Alcohol y fertilidad masculina — el efecto en la calidad del esperma
La fertilidad suele presentarse como un tema de salud femenina, cuando la salud del esperma es igual de relevante para que una pareja conciba, y es mucho más sensible a los hábitos de vida de lo que se suele pensar. Los espermatozoides tardan unos tres meses en desarrollarse por completo, lo que significa que los hábitos de consumo de los últimos meses, no solo de la noche anterior, pueden influir en su calidad. Esto es lo que realmente se sabe sobre el alcohol y la fertilidad masculina, y lo que sí está en tu mano cambiar.
Recuento y movilidad de los espermatozoides
Los estudios sobre un consumo de alcohol regular y elevado han encontrado asociaciones con un menor recuento de espermatozoides, una movilidad reducida (su capacidad de desplazarse) y una mayor proporción de espermatozoides con forma anormal, en comparación con hombres que beben poco o nada. El efecto parece relacionado con la dosis: un consumo ligero y ocasional muestra un vínculo más débil o poco claro, mientras que un consumo regular y elevado muestra uno más constante. Como los espermatozoides se producen de forma continua, este es uno de los factores de fertilidad más reversibles: un cambio en los hábitos de consumo puede reflejarse en la calidad del semen en pocos meses.
La conexión con la testosterona
El alcohol afecta a la señalización hormonal entre el cerebro y los testículos que regula la producción de testosterona, y el consumo regular y elevado se ha asociado con niveles más bajos de testosterona en algunos hombres.
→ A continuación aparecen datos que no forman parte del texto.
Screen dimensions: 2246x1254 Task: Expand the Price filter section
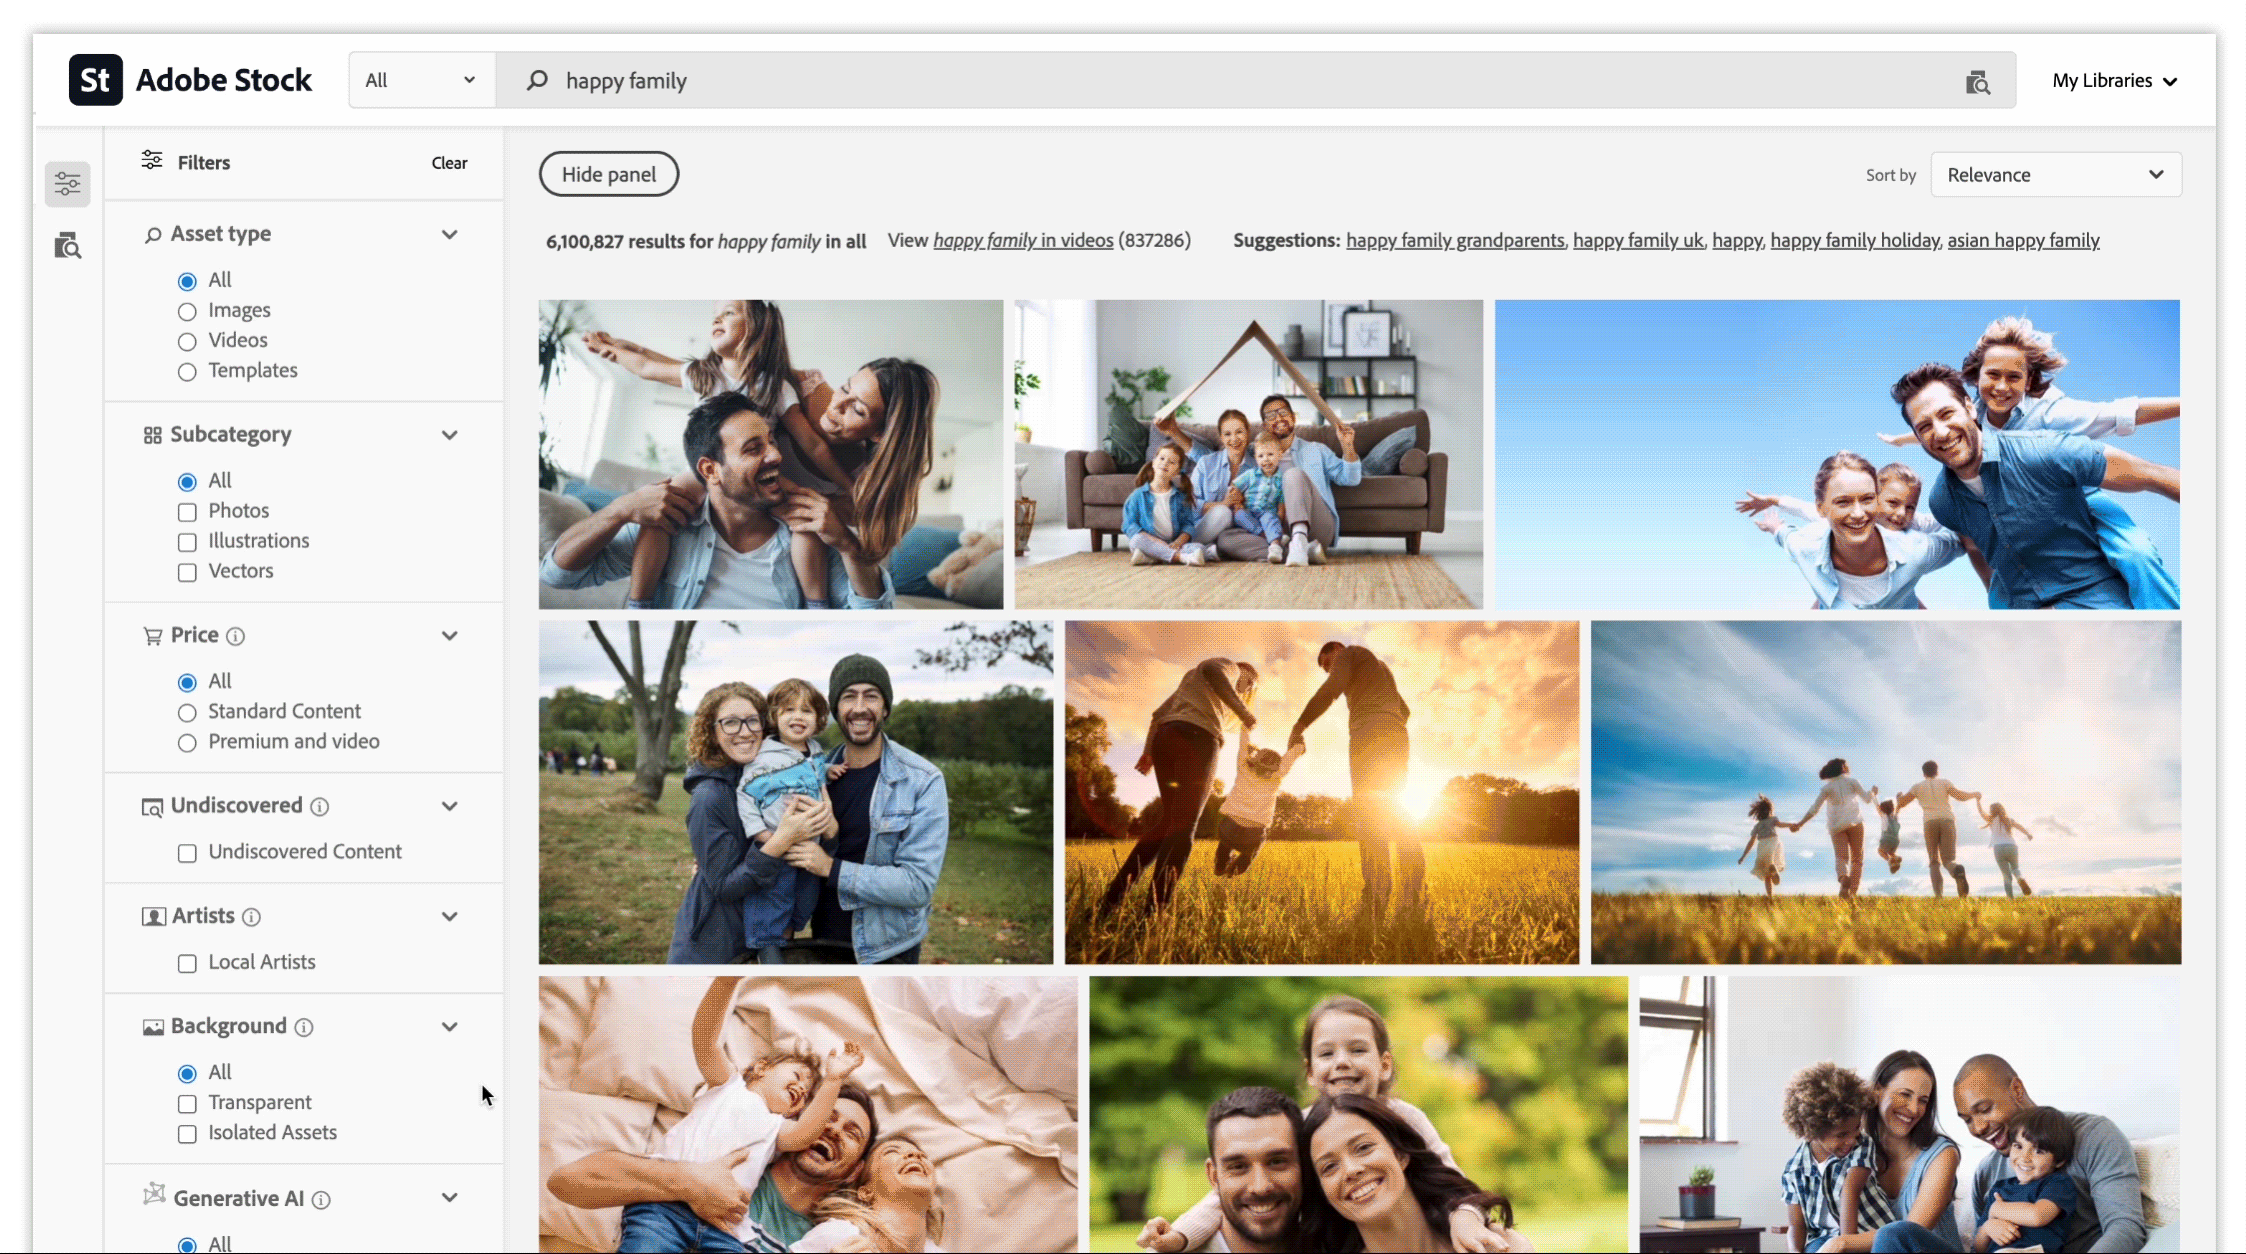click(449, 634)
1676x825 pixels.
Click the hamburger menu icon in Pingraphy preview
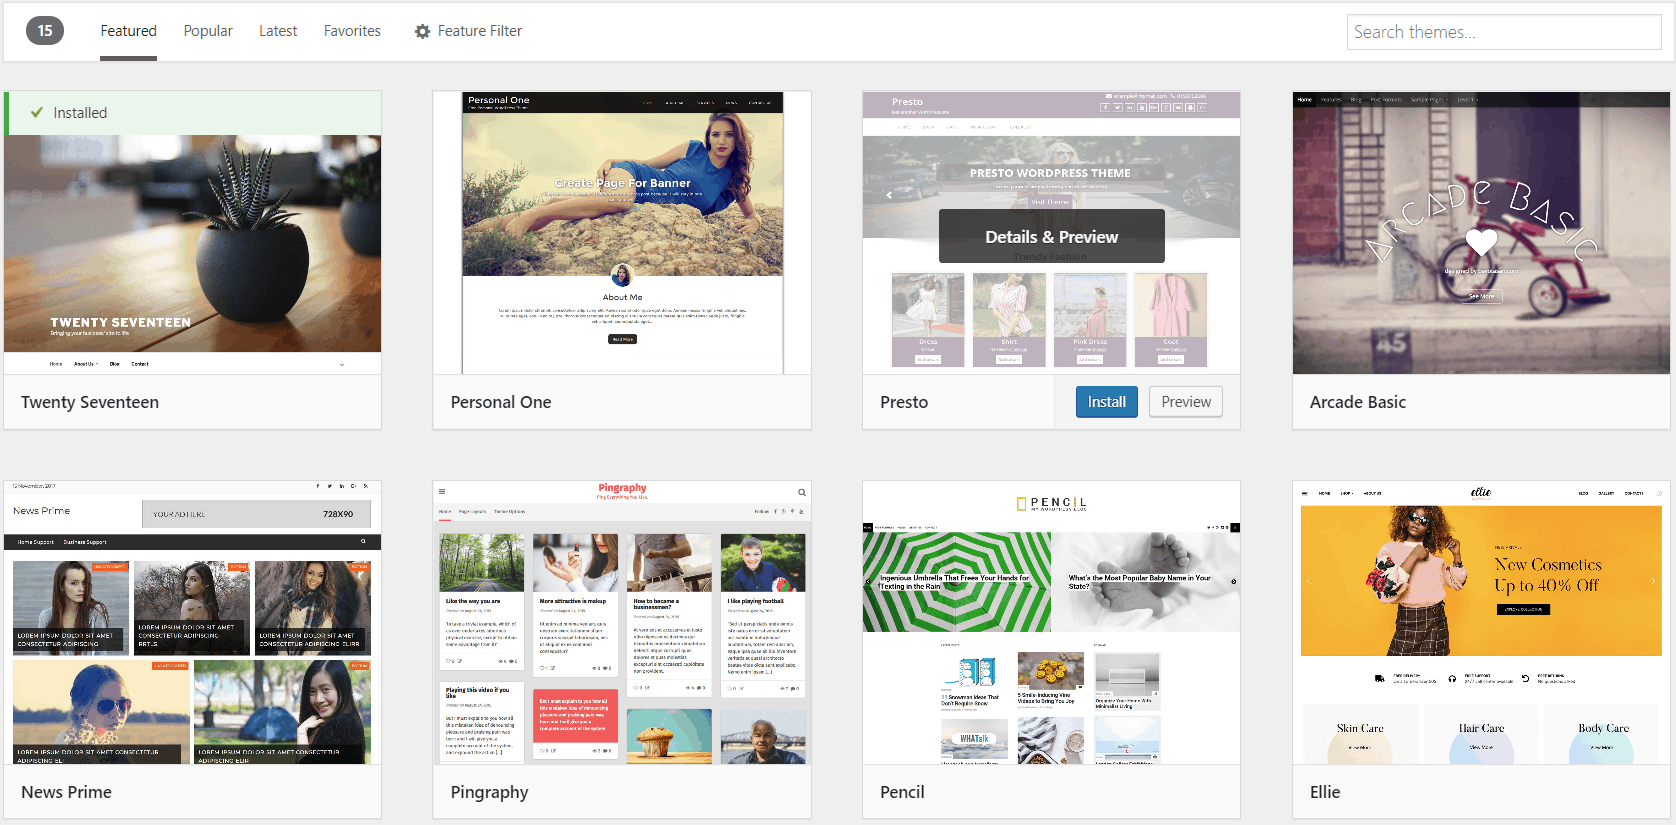coord(442,492)

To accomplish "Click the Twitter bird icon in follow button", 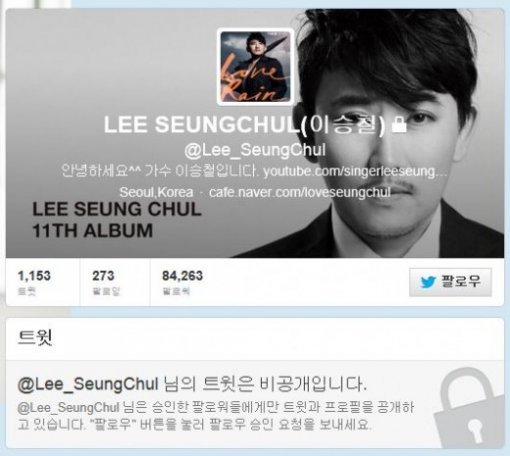I will click(428, 282).
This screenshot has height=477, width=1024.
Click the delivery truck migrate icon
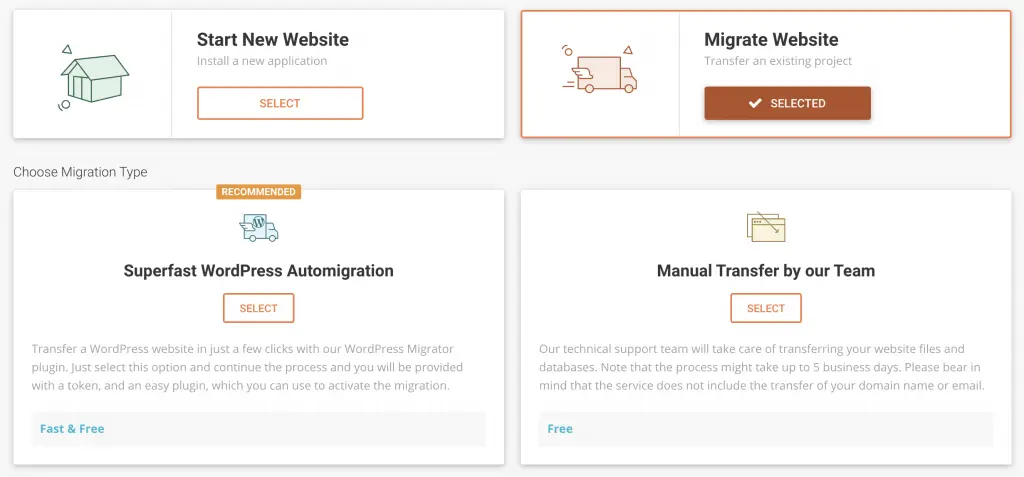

Dado que la testosterona interviene en la producción de espermatozoides además de sus otras funciones, esta es una de las vías por las que se cree que el alcohol se relaciona con una fertilidad reducida, más allá de cualquier efecto directo sobre los propios espermatozoides.
Función eréctil y sexual
La fertilidad no depende solo de la calidad del esperma: el efecto a corto plazo del alcohol sobre la función eréctil es bien conocido, y el consumo regular y elevado también se ha asociado con dificultades sexuales más persistentes en algunos hombres, lo que puede complicar los intentos de concepción con independencia de cualquier cambio en el recuento de espermatozoides. Es un aspecto común pero del que rara vez se habla, y una razón más por la que los hábitos de consumo moderados importan cuando una pareja intenta concebir.
Qué ayuda realmente
La buena noticia es que la salud del esperma responde relativamente rápido al cambio, dado el ciclo de producción de unos tres meses. Reducir el alcohol, junto con otros hábitos favorables como el ejercicio regular, es uno de los pasos más accesibles que un hombre puede dar cuando una pareja intenta concebir. Si la concepción está tardando más de lo esperado, un análisis de semen y una conversación con un médico pueden aclarar si el alcohol, otros factores de estilo de vida u otra cosa merece atenderse, en lugar de adivinar la causa por tu cuenta.
Fuentes: Organización Mundial de la Salud, informes sobre alcohol y salud reproductiva; American Society for Reproductive Medicine, recomendaciones sobre fertilidad masculina y estilo de vida; National Health Service (NHS, Reino Unido), consejos sobre alcohol y fertilidad.
Las fuentes precisas y la revisión clínica están pendientes. Considera las afirmaciones de salud como no revisadas y consulta a un profesional cualificado para orientación personal.